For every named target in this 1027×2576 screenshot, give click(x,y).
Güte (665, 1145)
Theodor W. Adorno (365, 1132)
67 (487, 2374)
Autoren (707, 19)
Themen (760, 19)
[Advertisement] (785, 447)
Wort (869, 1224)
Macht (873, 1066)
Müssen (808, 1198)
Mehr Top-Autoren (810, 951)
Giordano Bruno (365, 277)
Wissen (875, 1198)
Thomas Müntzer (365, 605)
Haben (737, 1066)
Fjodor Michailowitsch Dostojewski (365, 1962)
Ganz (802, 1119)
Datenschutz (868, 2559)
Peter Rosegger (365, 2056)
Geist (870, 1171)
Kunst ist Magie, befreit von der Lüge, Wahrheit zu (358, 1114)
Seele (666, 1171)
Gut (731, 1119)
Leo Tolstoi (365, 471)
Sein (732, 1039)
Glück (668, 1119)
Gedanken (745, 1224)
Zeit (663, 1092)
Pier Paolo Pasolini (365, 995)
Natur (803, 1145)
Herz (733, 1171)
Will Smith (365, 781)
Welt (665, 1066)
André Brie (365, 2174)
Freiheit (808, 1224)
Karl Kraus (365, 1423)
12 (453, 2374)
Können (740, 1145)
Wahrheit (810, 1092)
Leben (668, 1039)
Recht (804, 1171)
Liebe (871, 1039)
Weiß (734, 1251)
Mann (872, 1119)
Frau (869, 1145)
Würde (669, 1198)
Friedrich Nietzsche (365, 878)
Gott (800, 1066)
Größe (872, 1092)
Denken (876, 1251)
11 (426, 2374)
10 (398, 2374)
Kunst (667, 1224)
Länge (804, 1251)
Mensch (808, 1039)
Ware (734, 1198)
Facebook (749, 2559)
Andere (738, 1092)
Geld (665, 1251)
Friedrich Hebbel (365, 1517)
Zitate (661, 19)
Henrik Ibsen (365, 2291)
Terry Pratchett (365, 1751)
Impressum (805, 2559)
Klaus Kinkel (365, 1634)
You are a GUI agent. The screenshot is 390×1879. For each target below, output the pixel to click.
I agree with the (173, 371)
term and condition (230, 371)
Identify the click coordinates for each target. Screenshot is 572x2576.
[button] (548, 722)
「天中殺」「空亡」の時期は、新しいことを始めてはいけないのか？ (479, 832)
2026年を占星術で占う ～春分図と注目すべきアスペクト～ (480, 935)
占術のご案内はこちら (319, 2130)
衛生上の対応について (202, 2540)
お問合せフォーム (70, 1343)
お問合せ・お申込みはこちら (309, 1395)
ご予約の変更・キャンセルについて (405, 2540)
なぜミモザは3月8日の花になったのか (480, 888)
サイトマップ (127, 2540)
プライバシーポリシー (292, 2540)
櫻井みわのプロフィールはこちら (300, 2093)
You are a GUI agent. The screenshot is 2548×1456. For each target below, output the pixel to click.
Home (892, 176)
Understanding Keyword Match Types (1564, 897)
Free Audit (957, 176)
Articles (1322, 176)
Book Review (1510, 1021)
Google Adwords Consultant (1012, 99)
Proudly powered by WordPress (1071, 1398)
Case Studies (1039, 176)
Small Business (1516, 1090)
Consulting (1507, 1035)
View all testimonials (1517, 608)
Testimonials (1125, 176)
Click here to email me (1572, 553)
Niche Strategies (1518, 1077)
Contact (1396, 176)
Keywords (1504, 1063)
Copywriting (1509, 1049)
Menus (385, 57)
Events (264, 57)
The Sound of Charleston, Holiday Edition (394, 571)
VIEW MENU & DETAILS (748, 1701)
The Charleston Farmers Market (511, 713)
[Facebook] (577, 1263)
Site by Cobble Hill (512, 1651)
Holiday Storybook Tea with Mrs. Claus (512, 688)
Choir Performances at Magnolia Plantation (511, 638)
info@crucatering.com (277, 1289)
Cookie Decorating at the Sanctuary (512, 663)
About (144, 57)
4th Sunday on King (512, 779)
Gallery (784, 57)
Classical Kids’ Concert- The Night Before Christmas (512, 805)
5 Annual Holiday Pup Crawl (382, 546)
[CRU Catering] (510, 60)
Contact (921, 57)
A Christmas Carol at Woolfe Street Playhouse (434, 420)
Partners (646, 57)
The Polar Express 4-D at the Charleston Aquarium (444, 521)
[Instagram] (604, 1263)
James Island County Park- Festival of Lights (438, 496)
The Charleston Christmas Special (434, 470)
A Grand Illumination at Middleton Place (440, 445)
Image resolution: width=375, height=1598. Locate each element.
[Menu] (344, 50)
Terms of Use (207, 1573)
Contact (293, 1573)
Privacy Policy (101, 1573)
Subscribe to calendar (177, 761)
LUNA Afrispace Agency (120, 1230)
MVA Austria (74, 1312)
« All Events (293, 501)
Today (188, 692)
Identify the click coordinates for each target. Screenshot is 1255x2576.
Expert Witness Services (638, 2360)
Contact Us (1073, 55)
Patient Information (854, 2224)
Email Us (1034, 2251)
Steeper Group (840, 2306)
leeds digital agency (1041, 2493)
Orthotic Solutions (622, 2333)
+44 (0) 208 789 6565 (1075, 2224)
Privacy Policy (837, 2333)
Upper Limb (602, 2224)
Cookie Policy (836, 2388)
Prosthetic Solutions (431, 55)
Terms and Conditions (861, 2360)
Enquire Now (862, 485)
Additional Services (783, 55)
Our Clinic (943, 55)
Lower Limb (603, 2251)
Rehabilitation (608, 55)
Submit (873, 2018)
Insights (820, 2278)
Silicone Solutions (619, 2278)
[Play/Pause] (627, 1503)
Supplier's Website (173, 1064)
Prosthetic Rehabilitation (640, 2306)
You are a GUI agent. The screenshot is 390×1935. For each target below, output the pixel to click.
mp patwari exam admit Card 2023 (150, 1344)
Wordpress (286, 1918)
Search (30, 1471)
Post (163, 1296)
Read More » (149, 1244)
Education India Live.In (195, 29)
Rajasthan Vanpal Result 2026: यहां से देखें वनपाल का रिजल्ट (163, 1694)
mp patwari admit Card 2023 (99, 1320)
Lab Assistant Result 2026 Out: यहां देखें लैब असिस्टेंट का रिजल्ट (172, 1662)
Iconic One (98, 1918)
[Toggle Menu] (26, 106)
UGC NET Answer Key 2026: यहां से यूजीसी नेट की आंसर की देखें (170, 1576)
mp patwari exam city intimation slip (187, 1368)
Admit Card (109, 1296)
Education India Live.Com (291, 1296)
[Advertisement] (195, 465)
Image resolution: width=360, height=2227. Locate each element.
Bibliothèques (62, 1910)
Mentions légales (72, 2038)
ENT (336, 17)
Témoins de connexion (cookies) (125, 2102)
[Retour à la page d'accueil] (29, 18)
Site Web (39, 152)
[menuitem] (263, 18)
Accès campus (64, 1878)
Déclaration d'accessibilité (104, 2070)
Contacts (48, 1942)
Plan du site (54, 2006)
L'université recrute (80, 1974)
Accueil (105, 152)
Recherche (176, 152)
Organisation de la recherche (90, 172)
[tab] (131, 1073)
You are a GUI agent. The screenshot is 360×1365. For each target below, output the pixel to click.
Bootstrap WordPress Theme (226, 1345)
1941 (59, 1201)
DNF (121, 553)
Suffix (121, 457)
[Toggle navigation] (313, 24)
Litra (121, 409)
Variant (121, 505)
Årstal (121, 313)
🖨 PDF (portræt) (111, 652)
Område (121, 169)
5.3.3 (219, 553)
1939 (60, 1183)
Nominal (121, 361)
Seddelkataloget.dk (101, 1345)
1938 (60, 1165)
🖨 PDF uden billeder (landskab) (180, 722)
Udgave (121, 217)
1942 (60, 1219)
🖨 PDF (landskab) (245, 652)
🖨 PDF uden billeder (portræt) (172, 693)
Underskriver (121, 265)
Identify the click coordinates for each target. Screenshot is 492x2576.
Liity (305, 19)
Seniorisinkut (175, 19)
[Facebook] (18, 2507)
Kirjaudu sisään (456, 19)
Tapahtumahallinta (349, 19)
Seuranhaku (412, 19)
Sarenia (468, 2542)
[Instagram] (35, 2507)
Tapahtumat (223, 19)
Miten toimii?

• • • •

Write out exactly the lines from the start of the material through the line with "Geist (870, 1171)". No other output is expected.

→ **RESULT FOR THIS EXERCISE**:
For every named target in this 1027×2576 screenshot, give click(x,y).
Güte (665, 1145)
Theodor W. Adorno (365, 1132)
67 (487, 2374)
Autoren (707, 19)
Themen (760, 19)
[Advertisement] (785, 447)
Wort (869, 1224)
Macht (873, 1066)
Müssen (808, 1198)
Mehr Top-Autoren (810, 951)
Giordano Bruno (365, 277)
Wissen (875, 1198)
Thomas Müntzer (365, 605)
Haben (737, 1066)
Fjodor Michailowitsch Dostojewski (365, 1962)
Ganz (802, 1119)
Datenschutz (868, 2559)
Peter Rosegger (365, 2056)
Geist (870, 1171)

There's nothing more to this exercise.